Areej Artists Centre also has programs such as The Art Lecture Series, Art Open Houses, Workshops, Artist Exchange Initiatives and Community Art Walks that encompass the mission of the Centre. These programs honour and build Black newcomer artists up and foster new connections through the Centre as the hub for interactions.
painter

The Run

The Run is a gallery that opened in 2020 but has already gathered beautiful collections of work. Founded and directed by James Hewitt, the name of the gallery explains the type of art found here. Run is an acronym that stands for Radically Underestimated Narratives.
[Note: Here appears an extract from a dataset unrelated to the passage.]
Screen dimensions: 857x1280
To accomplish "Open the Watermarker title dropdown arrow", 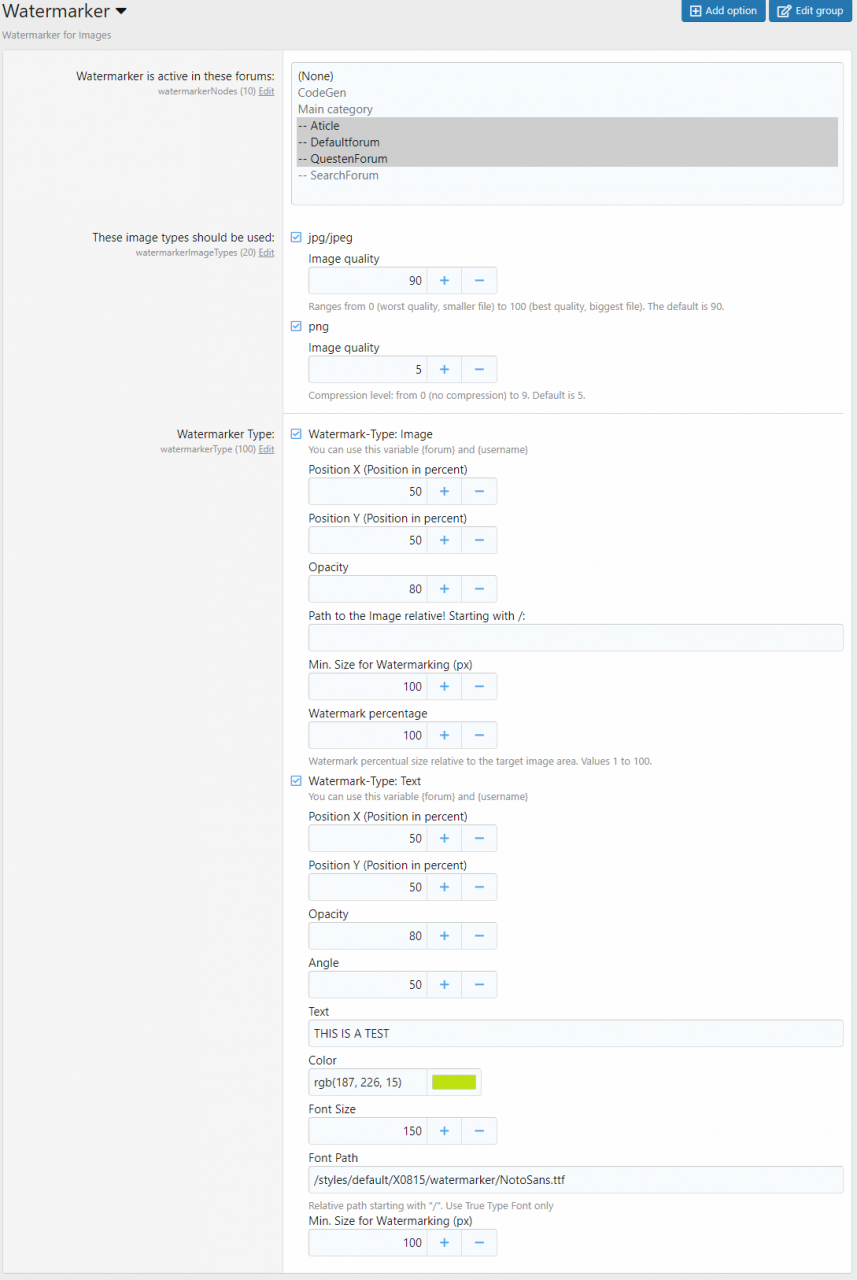I will click(x=121, y=12).
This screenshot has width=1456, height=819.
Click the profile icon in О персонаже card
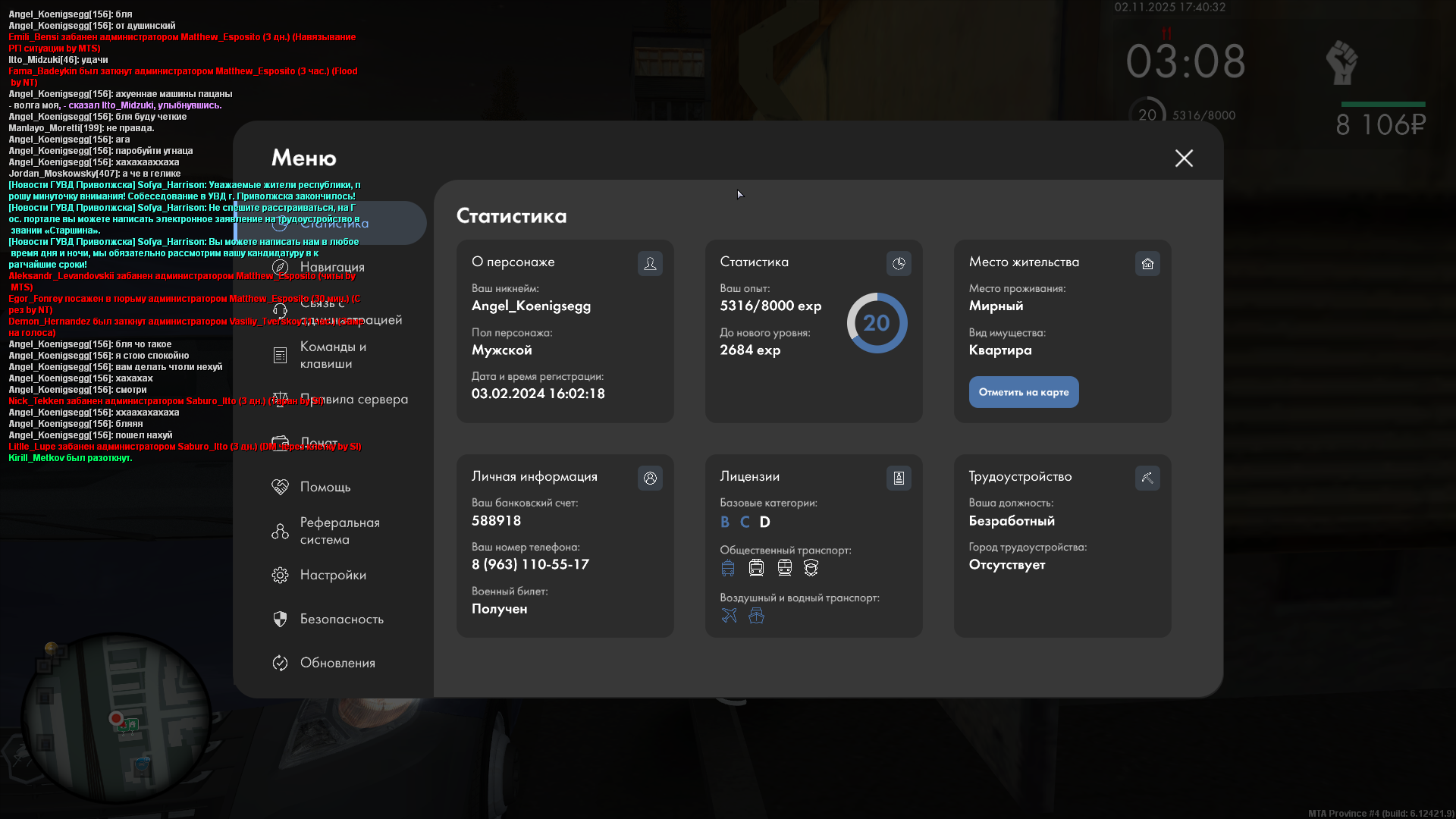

During the gallery’s first group show it showcased the works of Black painters who are emergent or mid-career artists. The gallery conducts private viewings of exhibitions which can be booked through email. During the summer of 2021, The Run is hosting an exhibition of paintings from Toronto artist Elicser Elliott, titled Mitigated Dwelling. This will be Elliott’s second exhibition with the Run and is described as “produced in response to current events and the accumulation of introversion; an attempt to lessen the severity of the former.”

Given the lack of representation in the art world, change in what and who gets showcased will take time. Instead of waiting for this to happen, these art spaces are examples of breaking out of the known systems in order to see change. These unique galleries have created their own space that can be an example for others to follow.